MARSHFIELD, Wis. — The Rutherford Institute has come to the defense of a Wisconsin nurse who was fired for her refusal on religious grounds to submit to “mandatory” vaccines.  Rebecca Tomas was fired by Lakeview Medical Center after being denied accommodation of her request on religious grounds not to be vaccinated against influenza, tetanus, diphtheria and pertussis. In defending Tomas’ right to religious accommodation in the workplace, Institute attorneys warned officials with Marshfield Clinic, which oversees Lakeview Medical Center, that the Center’s denial of Tomas’ request for religious accommodation constitutes a violation of Title VII of the Civil Rights Act of 1964. Title VII requires employers to make reasonable accommodations when requested by an employee for religious reasons. Institute attorneys have asked that Tomas be reinstated with back pay and granted a religious exemption from the vaccine requirement.

The Rutherford Institute’s letter to Marshfield Clinic is available here.

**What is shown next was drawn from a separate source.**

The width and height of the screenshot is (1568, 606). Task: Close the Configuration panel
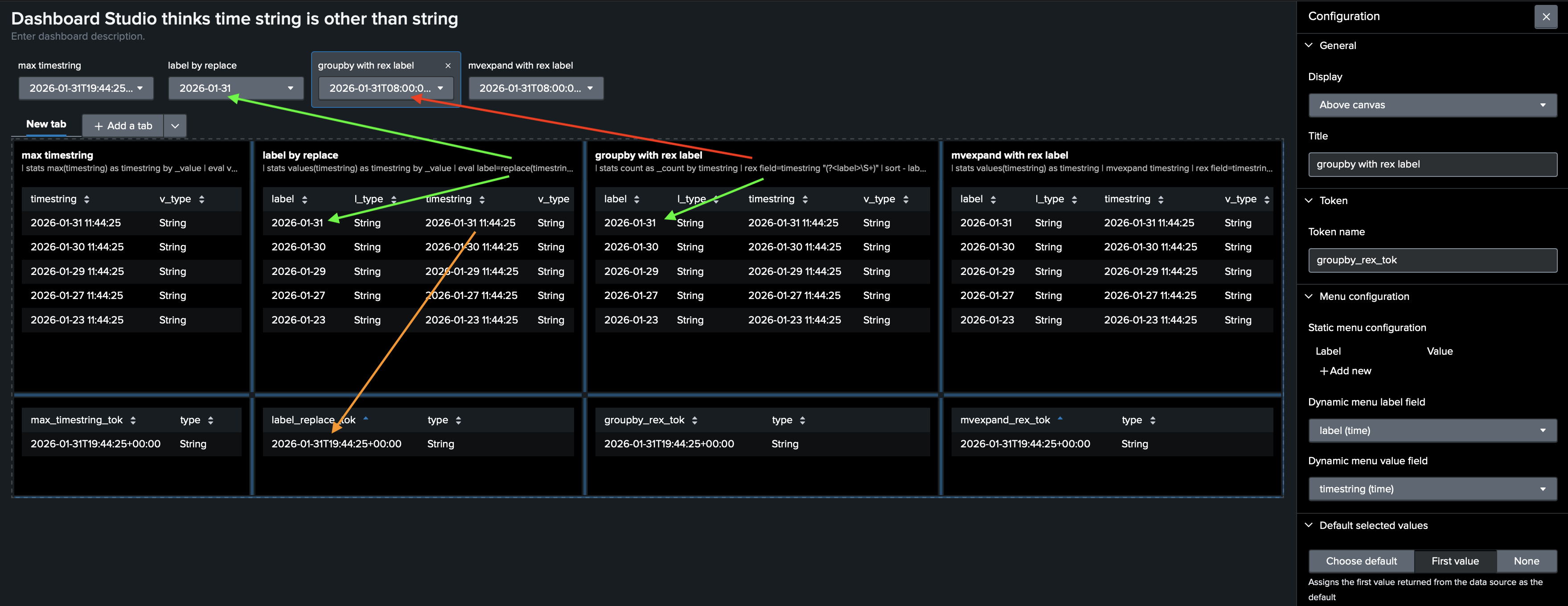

“This is a timely issue which brings to light the importance of protecting health care workers’ rights, especially those who have sincerely held religious beliefs regarding mandatory vaccines,” stated John W. Whitehead, president of The Rutherford Institute. “Unless her employer can show that exigent circumstances exist, Rebecca Tomas’ beliefs should be respected and she should be appropriately compensated.”

Rebecca Tomas, who was employed as a registered nurse at Lakeview Medical Center in Marshfield, Wis., was terminated from her job in January 2012 after she requested a religious exemption from the Center’s vaccine requirements. Marshfield Clinic, which oversees Lakeview Medical Center, requires that employees be vaccinated against influenza, tetanus, diphtheria and pertussis. In requesting that her religious beliefs be accommodated, Tomas explained that her Christian beliefs compel her not to pollute her body with the aluminum and formaldehyde contained in some of the vaccines. Tomas also believes that God gave people healthy bodies that should be able to fight disease naturally. Tomas’ request for accommodation was denied by the Human Resources office, which issued her an ultimatum to either be vaccinated or else be terminated. Tomas stood by her beliefs, and was terminated.

In a letter to the Marshfield Clinic, which oversees Lakeview, Rutherford Institute attorneys make clear that under Title VII of the Civil Rights Act of 1964, once an employee shows that his or her religious beliefs are in conflict with an employer’s requirement, the employer must attempt to accommodate those religious beliefs unless it can show that doing so would cause an undue hardship. Institute attorneys also cite the Equal Employment Opportunity Commission’s determination that employers must make individual exceptions to vaccination regimens. Pointing out that the Clinic did not sufficiently make the case for how it would suffer any “undue hardship” by accommodating Tomas, Institute attorneys have demanded that Ms. Tomas be reinstated with back pay, and granted a religious exemption, perhaps by way of a lateral transfer, from the vaccine requirements.